Ben that way since new. Nothing to worry about. After 130,000 shutter

got real bad. Well it was the center u-joint. Now, not even a little

quiver even with the trailer attached. Go figure, bad joint from factory????
 
Its more common than you think. Lots of folks end up going with a 1 piece drive-shaft to alleviate it.
 
I went to the one piece driveshaft when a joint went. It was only $600 some complete from Dodge here in Canada, so I'll bet it's about $500 some there. It fixed my problems with the shudder that I've had since day one also. When I asked the parts man what their price is for the joint, it was something retarded like $300 something!!! then I would have to pay for the labour which would put me at more than the cost of a new shaft!!??!!?!?!

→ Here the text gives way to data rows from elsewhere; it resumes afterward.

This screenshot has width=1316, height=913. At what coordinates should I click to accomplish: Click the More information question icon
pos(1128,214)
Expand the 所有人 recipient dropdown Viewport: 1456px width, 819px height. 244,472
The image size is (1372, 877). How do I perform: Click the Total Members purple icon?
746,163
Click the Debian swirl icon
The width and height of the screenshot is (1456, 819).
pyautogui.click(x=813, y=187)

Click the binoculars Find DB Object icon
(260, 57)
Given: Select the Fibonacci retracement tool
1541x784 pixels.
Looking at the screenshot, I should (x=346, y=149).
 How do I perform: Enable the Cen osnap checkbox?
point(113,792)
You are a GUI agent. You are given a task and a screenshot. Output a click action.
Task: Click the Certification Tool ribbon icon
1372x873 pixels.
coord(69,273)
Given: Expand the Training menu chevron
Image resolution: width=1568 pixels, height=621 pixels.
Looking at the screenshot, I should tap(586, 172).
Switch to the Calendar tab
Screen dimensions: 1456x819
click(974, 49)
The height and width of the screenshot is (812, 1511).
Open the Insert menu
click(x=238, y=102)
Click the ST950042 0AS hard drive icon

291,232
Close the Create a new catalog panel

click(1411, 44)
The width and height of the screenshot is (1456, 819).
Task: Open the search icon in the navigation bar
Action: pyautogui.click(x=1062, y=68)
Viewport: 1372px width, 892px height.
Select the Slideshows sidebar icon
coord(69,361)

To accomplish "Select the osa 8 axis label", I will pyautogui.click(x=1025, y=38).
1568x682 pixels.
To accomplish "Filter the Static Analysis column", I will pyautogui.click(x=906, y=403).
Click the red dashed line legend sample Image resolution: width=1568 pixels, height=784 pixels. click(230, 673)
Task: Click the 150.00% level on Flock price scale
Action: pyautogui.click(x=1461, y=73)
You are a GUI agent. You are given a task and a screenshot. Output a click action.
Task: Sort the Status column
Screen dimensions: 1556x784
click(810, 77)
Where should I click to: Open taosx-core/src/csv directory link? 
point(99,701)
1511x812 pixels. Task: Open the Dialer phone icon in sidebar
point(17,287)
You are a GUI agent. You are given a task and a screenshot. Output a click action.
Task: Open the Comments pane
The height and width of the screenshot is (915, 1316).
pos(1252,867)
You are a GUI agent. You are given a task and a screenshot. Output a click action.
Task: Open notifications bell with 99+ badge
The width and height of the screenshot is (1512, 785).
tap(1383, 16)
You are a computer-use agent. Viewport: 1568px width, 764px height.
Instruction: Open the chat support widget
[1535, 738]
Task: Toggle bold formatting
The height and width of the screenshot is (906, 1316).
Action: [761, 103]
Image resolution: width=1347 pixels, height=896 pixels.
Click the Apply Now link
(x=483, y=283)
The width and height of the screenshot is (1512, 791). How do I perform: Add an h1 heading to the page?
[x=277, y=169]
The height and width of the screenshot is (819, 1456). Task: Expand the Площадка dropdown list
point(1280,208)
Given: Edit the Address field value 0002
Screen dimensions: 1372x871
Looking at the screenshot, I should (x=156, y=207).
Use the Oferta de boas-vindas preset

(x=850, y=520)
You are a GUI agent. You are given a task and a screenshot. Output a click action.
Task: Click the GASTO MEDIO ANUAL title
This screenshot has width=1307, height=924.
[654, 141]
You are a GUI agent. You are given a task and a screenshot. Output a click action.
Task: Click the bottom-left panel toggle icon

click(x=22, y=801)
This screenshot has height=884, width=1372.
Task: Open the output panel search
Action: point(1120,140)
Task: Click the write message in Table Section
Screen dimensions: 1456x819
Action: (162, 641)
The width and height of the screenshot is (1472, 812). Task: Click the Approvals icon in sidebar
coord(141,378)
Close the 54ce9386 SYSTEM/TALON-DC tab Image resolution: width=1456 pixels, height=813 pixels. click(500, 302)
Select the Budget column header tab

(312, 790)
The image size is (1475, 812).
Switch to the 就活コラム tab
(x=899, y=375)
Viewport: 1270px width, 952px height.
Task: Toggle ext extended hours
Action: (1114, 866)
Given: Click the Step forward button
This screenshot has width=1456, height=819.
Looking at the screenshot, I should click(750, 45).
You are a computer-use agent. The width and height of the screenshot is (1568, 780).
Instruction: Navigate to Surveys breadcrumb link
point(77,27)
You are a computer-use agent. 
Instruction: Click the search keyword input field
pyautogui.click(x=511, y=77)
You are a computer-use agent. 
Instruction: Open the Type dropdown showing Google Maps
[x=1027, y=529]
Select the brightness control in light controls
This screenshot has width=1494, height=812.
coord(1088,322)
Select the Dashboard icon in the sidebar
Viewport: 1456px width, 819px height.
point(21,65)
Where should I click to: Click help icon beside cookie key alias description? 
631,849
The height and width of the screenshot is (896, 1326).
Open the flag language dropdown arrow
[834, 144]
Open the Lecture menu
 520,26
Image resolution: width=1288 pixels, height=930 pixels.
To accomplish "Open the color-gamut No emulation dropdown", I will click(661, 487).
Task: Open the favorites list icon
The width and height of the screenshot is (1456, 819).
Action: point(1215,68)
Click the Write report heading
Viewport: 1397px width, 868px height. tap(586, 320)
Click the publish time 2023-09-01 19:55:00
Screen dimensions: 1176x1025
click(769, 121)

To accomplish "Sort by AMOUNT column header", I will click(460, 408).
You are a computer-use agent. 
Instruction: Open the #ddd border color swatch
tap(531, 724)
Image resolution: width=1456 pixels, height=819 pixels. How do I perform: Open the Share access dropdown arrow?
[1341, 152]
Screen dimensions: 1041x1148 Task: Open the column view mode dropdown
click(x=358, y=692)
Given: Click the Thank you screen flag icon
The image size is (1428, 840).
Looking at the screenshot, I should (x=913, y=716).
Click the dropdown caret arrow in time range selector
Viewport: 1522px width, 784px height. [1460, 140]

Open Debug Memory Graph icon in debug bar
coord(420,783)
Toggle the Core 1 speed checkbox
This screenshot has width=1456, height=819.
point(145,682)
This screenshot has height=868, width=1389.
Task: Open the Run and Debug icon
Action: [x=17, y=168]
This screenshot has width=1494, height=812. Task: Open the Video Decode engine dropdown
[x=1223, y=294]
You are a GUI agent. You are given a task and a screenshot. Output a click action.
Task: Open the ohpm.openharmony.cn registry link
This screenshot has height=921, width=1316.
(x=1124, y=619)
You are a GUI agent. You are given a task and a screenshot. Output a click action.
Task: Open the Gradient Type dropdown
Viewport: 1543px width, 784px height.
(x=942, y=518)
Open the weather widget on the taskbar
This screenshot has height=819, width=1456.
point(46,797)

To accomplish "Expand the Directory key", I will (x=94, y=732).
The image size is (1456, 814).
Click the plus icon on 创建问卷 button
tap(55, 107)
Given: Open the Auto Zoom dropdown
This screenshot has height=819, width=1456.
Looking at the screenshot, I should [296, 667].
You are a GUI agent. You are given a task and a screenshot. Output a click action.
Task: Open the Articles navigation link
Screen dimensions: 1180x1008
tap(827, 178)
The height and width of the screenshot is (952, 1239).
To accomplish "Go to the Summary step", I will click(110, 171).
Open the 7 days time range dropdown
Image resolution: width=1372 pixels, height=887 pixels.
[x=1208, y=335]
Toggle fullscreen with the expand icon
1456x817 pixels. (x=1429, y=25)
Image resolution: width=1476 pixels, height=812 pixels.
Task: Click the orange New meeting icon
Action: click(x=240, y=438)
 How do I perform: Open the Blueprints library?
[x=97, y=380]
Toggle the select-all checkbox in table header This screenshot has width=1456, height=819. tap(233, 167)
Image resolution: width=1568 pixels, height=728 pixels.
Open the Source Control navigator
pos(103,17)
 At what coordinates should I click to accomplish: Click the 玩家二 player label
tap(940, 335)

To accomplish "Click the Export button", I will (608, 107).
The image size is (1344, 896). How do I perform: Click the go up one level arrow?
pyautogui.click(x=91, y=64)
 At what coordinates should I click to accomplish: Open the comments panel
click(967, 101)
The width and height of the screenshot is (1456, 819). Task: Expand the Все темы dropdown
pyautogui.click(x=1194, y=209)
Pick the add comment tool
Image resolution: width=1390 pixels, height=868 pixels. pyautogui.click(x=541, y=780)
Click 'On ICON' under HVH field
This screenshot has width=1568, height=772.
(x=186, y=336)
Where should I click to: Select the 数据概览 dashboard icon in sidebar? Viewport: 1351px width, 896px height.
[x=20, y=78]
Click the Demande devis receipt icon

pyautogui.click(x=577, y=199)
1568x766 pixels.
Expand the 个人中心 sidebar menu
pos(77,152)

Not that I would buy a joint from Dodge anyway, but next time I have a joint go, I'll just buy a new shaft and get two new joints that come with it for that price instead of just the repair of one for about the same money. No very green I know, but the aluminum is recyclable anyway. When one joint goes, it's quite likely that the other one may not be far be hind. Maybe once I have two shafts, then I'll just swap them and then I can deal with the joint repair at my leasure.
 
Interesting. I guess I haven't paid much attention. The 1. 5" difference must be the G56 vs NV5600.
 
Interesting. I guess I haven't paid much attention. The 1. 5" difference must be the G56 vs NV5600.



Pretty much, but it is wise to actually measure how much it needs to be cut. Did mine back in February of this year, no complaints yet ! Do a search on here, there is a decent thread on it, let me see if I can find it again . Hmmm... how do we refer to previous threads here again ??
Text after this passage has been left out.